My advice is, get involved. Get very involved. Start with your local tourism agency or council. The motorway signage is the responsibility of the Highways Agency. Find out about their policies and check when they’re planning a new round of changes. Expect costs somewhere but view it as a sound investment as not only do well placed signs offer high profile advertising of your business but also improve your customer’s experience and appreciation of your business. Be warned, those highly desirable motorway signs will probably cost thousands rather than hundreds of pounds but for larger attractions these can still represent a good investment.
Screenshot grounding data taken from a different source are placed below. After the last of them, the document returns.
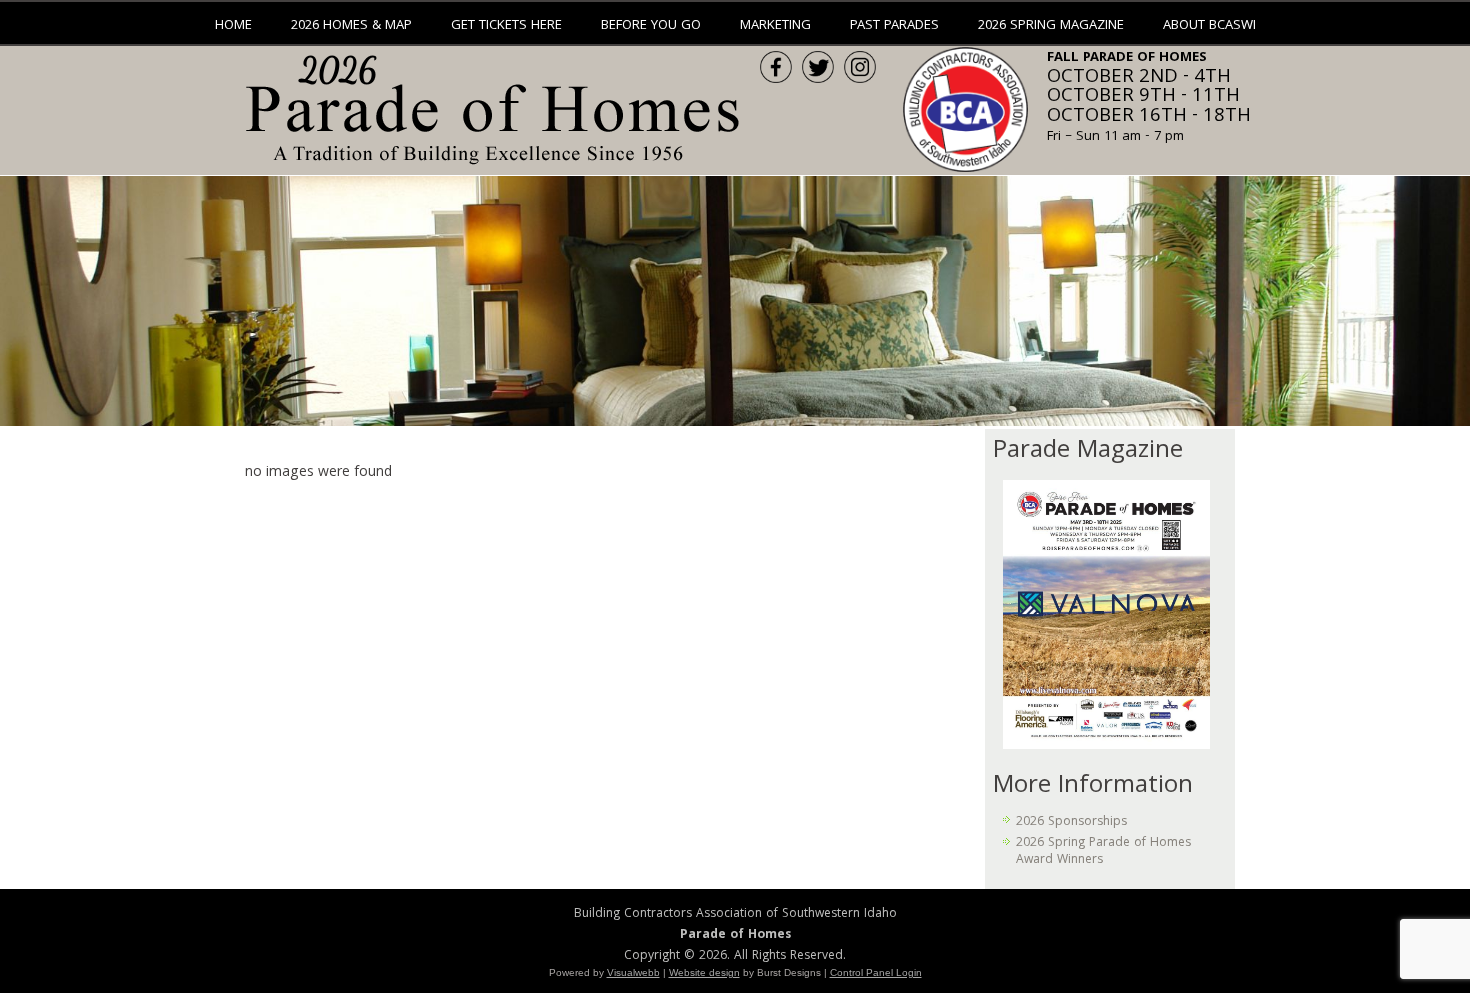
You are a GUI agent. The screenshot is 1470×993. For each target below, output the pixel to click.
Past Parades (894, 26)
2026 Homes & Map (351, 26)
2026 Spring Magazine (1051, 26)
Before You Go (651, 26)
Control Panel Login (876, 972)
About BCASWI (1209, 26)
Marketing (775, 26)
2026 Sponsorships (1071, 822)
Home (233, 26)
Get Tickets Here (506, 26)
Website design (704, 972)
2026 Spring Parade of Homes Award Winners (1103, 851)
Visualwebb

Brown and white signs are generally considered for destinations that are defined as a permanently established attraction or facility which attracts, or is used by, visitors to an area and is open to the public without prior booking during its normal opening hours.
Lots of well-placed signs direct happy excited customers to your door (road signs, unlike pedestrian alternatives, are designed to send them to the nearest public car park). Visitors will feel you’re more important if they see highly visible, ‘official’ road signs with your venue’s name. It’ll reduce the number of complaints saying they can’t find you. Don’t just rely on Satnav, GPS and/or brochure directions. Also, make sure you’ve provided lots of additional information on your website about car parks, times and pricing.
I’d suggest you add AA or RAC signage to your menu of marketing options for launches and events. Allow a couple of months’ lead-in time. They’ll supply a proposal and a price for a series of signs to your car park and advise on letter size for optimum visibility. Think about the wording and the dates you’d ideally like the signs installed and for what period. Ensure out-of-date signs are removed as the negative perception of your business’s efficiency will outweigh the name check.
The Department of Culture, Media and Sport together with the Highways Agency and a host of other partners such as VisitEngland, the Department for Transport and local authorities, are currently engaged in a review of tourist signage. My expectation is that this very necessary rationalisation and standardisation of signage will take many years. In the meantime, I suggest you get cracking on your own signage strategy to get out there and get noticed.